Differences in maturation rate could be responsible for a portion of the ethnic difference in IGF-1. AA children, particularly girls, enter into puberty on average 1 y earlier than EA children (40). IGF-1 concentrations rise in response to rising GH and sex-steroid hormone concentrations at the beginning of puberty. Hence, it is possible that the higher concentrations of IGF-1 in the prepubertal AA compared with EA children of this study reflected their greater proximity to puberty. Although the two groups did not differ with respect to concentrations of sex hormones, subtle differences in hormone concentrations may not have been detected.

Conversely, as GH and/or IGF-1 may play a role in the timing of puberty onset; higher IGF-I among AA children may contribute to their earlier maturation. This theory is supported by observations that, relative to boys, girls have both a higher concentration of IGF-I before puberty (38), and an earlier age of pubertal onset.

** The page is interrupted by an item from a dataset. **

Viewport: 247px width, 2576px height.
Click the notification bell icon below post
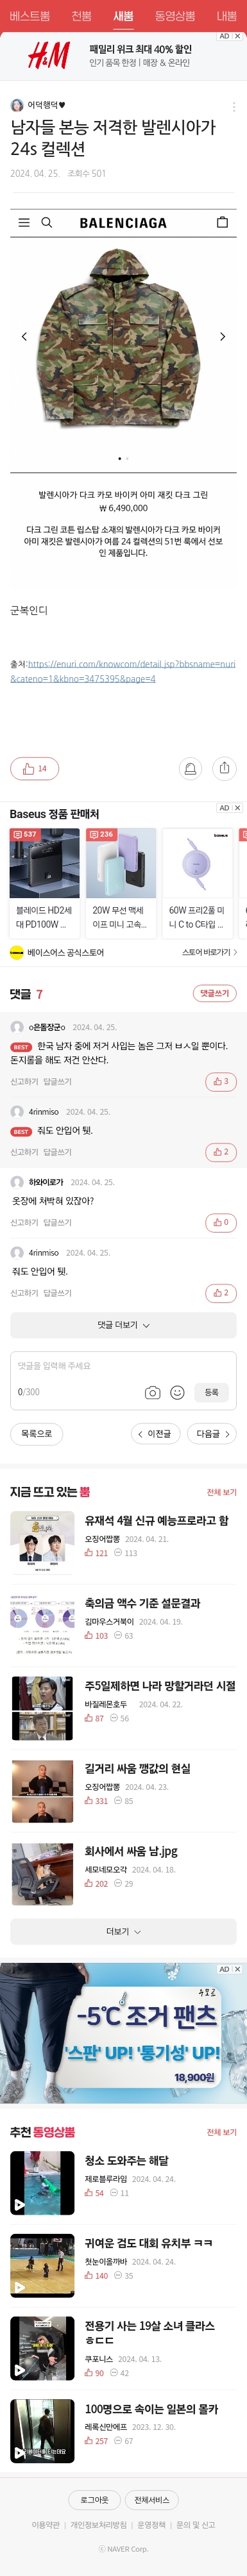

In agreement with this previous observation, the girls in the present study had higher IGF-I than the boys. Whether higher IGF-I among AA children is a cause or consequence of earlier puberty requires further investigation.

There are several limitations to our study. These include sample size, and questionnaire-based measures of macronutrient intake and SES. Given that our study was cross-sectional in design and our sample size was limited to n = 54, our findings of the absence of an environmental component in the ethnic difference in IGF-1 should be considered tentative until these findings can be replicated in a larger sample. Indeed, unmeasured environmental parameters may also have contributed to the higher IGF-1 of AA. In addition, because questionnaire and other recall-based assessments may have limited accuracy, the contribution of these variables to the higher IGF-1 of AAs relative to EAs cannot be completely ruled out. Furthermore, since IGF-1 concentrations are strongly influenced by GH, the higher IGF-1 of AAs could be related to higher GH secretion or action. Although GH secretion has not been shown to be greater in AA children compared with EA children, the sample studied comprised only a small number of males (10); therefore, higher GH cannot be completely discounted as the cause of the higher IGF-1 concentrations. Unfortunately, robust analysis of GH secretion, which requires frequent blood sampling throughout the day, was not available in our study. Further studies with larger samples sizes and accurate measures of GH release are needed to clarify this issue.

In conclusion, we found an independent association of AFADM with IGF-1. Hence, this ethnic difference could be related to genetic factors, perhaps via polymorphisms of genes directly regulating the GH/IGF system or regulating maturation rate. However, further work will be required to conclusively test these hypotheses. The effect of higher childhood IGF-1 concentrations on disease risk in this population remains to be determined.